[MATERIAL FOR THIS TASK — start]

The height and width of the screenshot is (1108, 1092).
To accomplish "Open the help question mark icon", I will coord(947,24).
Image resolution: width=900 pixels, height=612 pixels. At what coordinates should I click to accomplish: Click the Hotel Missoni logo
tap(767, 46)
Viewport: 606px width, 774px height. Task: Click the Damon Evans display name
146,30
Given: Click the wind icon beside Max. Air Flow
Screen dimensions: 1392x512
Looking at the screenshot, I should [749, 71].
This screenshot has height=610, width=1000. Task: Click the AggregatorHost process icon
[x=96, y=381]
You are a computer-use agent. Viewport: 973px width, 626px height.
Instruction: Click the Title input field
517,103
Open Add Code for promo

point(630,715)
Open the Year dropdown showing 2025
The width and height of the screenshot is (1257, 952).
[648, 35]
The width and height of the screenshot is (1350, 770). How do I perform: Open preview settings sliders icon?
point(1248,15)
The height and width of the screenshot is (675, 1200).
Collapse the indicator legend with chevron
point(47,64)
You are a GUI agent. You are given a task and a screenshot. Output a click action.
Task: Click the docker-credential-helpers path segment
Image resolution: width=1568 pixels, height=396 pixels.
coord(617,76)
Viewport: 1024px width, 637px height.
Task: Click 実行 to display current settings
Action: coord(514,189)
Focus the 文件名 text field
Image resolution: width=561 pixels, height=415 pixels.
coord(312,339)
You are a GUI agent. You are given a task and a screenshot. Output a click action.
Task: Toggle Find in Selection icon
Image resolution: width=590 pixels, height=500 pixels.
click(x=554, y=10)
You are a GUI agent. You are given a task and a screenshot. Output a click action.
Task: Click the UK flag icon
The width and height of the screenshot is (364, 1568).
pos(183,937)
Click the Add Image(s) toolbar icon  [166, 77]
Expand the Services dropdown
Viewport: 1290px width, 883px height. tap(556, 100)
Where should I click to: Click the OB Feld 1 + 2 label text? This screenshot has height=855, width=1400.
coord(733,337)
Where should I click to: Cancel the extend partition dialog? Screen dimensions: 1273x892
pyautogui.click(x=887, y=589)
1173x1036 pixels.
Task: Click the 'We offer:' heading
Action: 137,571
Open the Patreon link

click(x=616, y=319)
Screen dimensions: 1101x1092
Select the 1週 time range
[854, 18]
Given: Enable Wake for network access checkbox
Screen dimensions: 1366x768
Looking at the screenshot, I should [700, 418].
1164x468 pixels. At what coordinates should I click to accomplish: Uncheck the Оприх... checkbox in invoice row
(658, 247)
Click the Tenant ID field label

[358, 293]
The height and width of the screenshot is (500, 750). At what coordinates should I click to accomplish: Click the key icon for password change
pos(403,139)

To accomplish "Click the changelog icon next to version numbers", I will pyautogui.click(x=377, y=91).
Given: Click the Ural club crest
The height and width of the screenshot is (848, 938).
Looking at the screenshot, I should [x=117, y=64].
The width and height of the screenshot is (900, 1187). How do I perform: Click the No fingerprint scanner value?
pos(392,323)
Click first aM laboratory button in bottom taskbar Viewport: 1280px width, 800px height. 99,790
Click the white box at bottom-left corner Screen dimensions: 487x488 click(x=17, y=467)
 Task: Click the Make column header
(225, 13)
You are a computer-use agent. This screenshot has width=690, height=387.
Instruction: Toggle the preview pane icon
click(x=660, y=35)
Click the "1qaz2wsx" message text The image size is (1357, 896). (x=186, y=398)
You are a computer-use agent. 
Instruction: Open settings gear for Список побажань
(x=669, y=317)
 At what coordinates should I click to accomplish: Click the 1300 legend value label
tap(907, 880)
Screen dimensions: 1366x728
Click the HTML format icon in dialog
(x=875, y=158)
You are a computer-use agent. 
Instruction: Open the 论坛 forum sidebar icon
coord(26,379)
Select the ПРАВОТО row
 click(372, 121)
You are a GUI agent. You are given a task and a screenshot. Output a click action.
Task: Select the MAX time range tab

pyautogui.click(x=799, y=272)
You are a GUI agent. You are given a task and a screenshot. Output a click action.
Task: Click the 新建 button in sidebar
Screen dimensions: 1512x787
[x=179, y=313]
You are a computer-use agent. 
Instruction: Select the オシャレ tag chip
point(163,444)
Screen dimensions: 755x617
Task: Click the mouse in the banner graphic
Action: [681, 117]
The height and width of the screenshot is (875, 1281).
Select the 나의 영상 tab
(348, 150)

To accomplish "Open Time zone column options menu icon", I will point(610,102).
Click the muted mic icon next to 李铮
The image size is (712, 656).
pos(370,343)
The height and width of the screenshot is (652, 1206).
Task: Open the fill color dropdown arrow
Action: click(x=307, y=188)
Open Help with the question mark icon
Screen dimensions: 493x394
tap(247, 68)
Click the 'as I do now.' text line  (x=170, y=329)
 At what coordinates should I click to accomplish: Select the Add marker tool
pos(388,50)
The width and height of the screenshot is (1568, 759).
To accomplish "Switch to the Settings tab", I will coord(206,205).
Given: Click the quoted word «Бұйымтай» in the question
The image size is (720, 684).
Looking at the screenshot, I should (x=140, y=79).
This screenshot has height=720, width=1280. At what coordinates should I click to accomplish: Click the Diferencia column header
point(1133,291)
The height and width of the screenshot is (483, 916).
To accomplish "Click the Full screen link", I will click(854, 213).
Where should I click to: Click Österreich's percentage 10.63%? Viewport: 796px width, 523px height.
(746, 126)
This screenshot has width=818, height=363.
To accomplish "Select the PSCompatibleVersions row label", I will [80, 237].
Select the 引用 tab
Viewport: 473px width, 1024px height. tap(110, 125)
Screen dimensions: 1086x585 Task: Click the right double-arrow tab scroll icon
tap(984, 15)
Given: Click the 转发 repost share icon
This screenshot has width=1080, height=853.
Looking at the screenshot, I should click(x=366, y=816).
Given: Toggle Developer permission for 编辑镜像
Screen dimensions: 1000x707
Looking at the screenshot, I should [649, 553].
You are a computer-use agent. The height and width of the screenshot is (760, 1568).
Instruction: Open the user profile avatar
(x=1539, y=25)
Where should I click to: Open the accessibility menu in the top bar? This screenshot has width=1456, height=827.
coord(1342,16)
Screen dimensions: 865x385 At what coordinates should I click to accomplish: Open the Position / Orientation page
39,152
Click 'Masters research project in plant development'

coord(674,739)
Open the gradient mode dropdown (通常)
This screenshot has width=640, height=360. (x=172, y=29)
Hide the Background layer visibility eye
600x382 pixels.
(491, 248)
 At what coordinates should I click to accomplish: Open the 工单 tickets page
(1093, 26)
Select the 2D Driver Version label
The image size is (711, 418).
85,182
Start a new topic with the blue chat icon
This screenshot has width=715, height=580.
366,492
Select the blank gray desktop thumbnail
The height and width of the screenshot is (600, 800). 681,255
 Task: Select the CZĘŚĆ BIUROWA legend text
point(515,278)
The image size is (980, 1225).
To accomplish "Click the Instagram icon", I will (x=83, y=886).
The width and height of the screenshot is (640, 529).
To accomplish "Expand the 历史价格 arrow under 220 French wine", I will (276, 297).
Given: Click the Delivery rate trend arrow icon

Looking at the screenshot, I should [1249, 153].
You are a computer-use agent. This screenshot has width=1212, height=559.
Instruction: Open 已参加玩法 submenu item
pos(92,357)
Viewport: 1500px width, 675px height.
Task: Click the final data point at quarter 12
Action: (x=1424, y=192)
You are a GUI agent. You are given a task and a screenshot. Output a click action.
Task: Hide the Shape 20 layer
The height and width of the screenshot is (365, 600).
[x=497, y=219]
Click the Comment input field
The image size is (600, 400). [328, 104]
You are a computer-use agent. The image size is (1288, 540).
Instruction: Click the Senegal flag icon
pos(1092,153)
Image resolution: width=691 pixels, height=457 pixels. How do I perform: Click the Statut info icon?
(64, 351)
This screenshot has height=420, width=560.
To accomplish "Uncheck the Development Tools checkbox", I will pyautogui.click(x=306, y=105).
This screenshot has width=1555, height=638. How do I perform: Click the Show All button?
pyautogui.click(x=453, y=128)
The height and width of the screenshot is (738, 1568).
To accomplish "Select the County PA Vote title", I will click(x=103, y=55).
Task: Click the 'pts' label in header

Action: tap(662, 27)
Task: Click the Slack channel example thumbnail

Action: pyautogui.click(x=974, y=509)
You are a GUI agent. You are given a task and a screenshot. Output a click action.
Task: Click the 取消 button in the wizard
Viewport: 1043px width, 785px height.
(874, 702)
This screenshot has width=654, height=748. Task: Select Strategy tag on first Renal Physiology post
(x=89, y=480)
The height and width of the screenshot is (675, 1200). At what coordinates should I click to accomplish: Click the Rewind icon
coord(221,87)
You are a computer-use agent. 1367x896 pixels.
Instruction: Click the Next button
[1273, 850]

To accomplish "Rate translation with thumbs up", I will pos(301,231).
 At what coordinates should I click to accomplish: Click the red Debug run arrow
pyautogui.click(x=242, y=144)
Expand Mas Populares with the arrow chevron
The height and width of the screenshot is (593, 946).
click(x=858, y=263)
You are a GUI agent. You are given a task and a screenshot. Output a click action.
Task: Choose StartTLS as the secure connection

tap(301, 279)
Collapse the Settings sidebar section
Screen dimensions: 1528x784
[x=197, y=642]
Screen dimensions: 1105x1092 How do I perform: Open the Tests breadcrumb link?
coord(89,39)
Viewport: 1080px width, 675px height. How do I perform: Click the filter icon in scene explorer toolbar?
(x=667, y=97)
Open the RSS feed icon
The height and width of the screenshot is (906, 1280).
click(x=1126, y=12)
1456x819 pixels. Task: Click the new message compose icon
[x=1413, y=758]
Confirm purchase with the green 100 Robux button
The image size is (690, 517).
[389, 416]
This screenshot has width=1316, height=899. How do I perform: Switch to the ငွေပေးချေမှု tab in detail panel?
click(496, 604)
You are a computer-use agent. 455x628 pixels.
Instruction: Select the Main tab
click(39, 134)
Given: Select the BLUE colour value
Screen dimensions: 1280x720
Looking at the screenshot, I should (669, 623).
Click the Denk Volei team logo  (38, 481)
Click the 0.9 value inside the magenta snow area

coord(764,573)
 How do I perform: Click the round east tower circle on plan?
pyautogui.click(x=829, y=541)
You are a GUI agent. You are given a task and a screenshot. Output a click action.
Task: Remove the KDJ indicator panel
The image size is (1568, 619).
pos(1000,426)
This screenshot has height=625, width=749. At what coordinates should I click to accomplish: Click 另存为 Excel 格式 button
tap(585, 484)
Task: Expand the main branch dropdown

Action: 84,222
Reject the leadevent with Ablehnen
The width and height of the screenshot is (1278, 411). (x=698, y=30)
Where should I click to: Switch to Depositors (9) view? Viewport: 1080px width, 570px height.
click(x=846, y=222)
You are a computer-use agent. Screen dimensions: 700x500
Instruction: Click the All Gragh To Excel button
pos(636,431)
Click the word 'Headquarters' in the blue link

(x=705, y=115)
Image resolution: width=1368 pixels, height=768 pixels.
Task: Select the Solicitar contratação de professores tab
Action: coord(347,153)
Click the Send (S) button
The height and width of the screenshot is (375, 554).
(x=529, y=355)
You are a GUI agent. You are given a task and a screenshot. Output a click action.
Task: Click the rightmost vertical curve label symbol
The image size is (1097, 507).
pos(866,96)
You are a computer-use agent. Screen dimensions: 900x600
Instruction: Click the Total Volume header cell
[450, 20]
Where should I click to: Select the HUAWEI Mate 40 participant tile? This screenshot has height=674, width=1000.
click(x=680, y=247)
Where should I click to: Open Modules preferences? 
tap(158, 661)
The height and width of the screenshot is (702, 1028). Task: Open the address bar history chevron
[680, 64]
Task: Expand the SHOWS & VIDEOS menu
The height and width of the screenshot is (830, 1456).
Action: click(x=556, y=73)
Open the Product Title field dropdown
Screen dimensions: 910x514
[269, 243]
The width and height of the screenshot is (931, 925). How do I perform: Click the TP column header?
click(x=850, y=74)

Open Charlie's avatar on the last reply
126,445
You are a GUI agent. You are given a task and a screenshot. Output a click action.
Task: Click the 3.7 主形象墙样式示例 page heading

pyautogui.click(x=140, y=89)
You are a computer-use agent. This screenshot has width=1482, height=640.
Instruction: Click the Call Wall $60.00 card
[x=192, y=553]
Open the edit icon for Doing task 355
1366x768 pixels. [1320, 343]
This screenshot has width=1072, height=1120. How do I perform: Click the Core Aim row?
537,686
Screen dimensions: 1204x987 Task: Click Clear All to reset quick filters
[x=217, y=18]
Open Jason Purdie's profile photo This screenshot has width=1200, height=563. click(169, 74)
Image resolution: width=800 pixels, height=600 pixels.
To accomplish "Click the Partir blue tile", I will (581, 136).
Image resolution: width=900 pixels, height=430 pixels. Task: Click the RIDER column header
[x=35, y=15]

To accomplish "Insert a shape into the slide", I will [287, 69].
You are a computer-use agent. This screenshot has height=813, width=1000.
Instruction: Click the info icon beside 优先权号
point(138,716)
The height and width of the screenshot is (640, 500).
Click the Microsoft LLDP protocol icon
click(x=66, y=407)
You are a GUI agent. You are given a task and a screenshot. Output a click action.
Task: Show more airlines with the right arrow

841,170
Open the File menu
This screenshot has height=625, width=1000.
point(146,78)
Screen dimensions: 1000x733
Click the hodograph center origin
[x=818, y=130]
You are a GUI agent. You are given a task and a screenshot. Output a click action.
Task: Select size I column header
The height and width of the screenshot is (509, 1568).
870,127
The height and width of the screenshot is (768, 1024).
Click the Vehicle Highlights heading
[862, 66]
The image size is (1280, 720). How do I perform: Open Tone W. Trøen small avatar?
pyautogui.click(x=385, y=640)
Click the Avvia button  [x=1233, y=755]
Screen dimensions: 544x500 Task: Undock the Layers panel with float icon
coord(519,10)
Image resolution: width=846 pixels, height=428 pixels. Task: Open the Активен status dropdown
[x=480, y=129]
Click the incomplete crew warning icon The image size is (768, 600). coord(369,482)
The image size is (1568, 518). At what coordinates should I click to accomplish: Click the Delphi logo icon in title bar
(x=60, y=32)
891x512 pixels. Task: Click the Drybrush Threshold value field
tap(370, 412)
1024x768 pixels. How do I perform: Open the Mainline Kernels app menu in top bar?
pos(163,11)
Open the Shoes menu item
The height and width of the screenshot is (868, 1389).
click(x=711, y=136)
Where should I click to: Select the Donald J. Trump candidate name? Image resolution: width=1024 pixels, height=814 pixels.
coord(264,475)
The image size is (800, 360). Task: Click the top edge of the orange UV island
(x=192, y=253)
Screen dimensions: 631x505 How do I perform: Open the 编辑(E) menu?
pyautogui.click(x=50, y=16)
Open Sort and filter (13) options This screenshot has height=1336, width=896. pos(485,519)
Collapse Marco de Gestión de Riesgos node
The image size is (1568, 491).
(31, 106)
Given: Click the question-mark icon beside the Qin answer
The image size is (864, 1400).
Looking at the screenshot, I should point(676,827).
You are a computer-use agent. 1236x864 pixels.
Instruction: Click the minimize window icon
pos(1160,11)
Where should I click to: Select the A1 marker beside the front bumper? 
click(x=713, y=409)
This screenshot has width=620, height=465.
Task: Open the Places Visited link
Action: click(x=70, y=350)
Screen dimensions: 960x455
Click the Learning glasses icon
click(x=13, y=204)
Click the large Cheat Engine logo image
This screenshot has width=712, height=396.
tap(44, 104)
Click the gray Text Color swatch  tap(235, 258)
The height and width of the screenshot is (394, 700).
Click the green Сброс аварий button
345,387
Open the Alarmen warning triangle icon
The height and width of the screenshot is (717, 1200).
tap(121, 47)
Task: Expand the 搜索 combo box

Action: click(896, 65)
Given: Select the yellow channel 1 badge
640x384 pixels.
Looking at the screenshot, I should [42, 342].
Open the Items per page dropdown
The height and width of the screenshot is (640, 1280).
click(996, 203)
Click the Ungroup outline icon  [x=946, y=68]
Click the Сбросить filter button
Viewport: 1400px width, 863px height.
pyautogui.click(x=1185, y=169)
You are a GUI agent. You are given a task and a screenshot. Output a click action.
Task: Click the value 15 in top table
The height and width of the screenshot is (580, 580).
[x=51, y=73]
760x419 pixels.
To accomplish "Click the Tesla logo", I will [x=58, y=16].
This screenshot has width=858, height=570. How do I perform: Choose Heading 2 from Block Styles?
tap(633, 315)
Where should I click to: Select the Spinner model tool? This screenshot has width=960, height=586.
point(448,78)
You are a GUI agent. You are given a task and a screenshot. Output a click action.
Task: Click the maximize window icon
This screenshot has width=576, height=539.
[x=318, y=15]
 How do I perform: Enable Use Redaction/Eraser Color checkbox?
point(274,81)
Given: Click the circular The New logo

[MATERIAL FOR THIS TASK — finish]

Report every line of the records that contains the word "bottom".

Click first aM laboratory button in bottom taskbar Viewport: 1280px width, 800px height. 99,790
Click the white box at bottom-left corner Screen dimensions: 487x488 click(x=17, y=467)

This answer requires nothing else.